Problems to work on:
1. In the clustering class description, which methods need a `Distance` measure as `Proximity`?
2. Restate the clustering class description from "Class for clustering" to "proximate in the two clusters.", swapping "merged" for "combined".

Page text:
§ §
Class for clustering `Vector`s using the Hierarchical Agglomerative Clustering algorithm (EfficientHAC) described in Introduction to Information Retrieval
. In Agglomerative Hierarchical Clustering at the start of the algorithm all data points are a cluster themselves. In each iteration two clusters are merged until only the desired number of clusters are left. The two clusters are chosen, which `Proximity` is highest. However, there are different methods to define the proximity between two clusters. Implemented at the moment are:

• Single Link The proximity of two clusters is the proximity of the most proximate points in the two clusters.
• Complete Link The proximity of two clusters is the proximity of the points that are least proximate in the two clusters.
• Unweighted Average Link The proximity of two clusters is the average of both clusters.
• Weighted Average Link The proximity of two clusters is the average pairwise proximity of all pairs of points from the different clusters.
• Centroid The proximity of two clusters is the proximity of the cluster centroids.
• Median Much like the Centroid-Method, the centroid after a merge is computed as if the two clusters would have had the same number of data points.
• Ward's Method The proximity of two clusters is the proximity in terms of the increase of the SSE (Summed Squared Error) that would result from merging the two clusters (based on their centroids).
Thus always the merge is taken that results in the smallest increase of the SSE
Note that Centroid, Median and Ward's Method need a `Distance` measure as `Proximity`. For this implementation all measures have to be symmetric.
§ §
Record extracts:
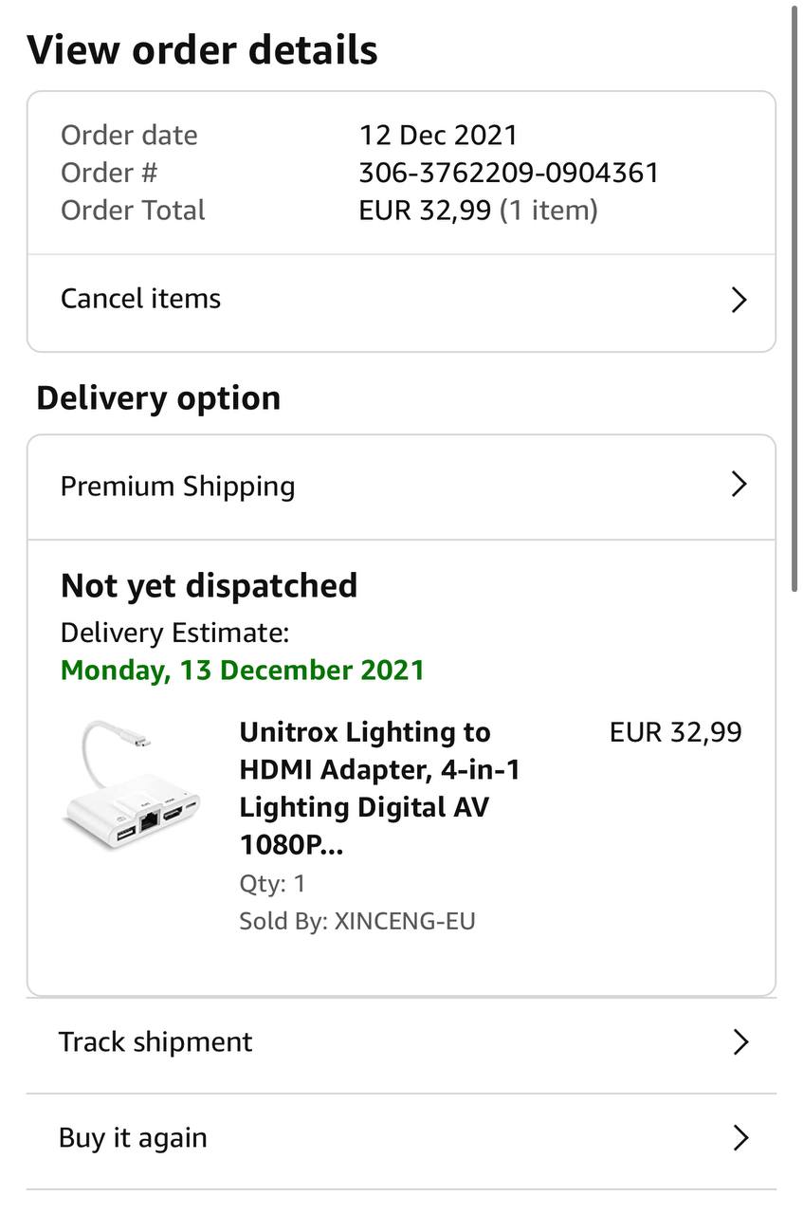The height and width of the screenshot is (1214, 803).
Task: Open the Premium Shipping delivery option
Action: (x=178, y=487)
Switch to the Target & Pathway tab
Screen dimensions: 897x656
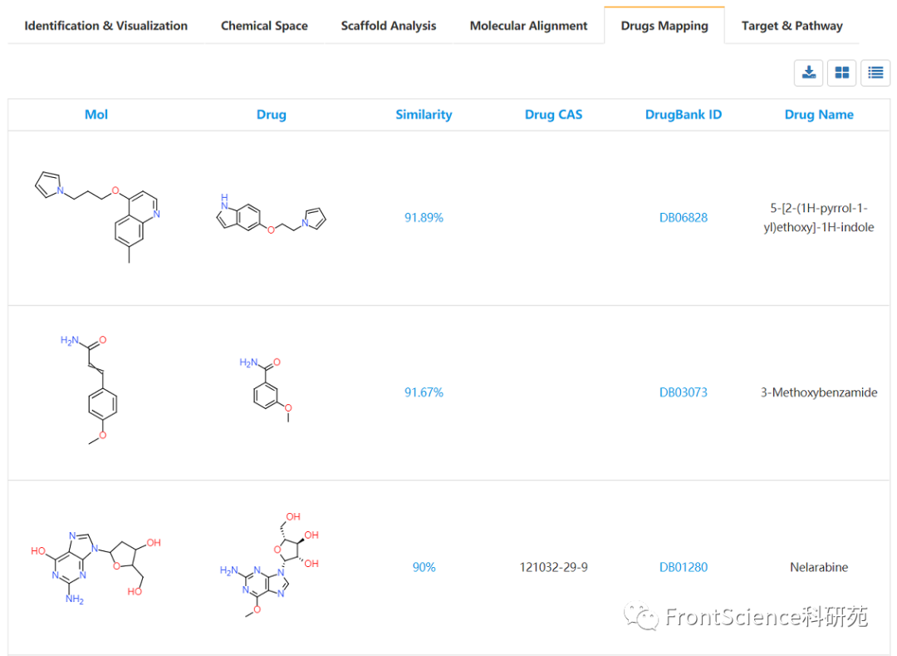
§ §
Answers for the exercise:
1. Centroid, Median and Ward's Method.

2.
Class for clustering `Vector`s using the Hierarchical Agglomerative Clustering algorithm (EfficientHAC) described in Introduction to Information Retrieval
. In Agglomerative Hierarchical Clustering at the start of the algorithm all data points are a cluster themselves. In each iteration two clusters are combined until only the desired number of clusters are left. The two clusters are chosen, which `Proximity` is highest. However, there are different methods to define the proximity between two clusters. Implemented at the moment are:

• Single Link The proximity of two clusters is the proximity of the most proximate points in the two clusters.
• Complete Link The proximity of two clusters is the proximity of the points that are least proximate in the two clusters.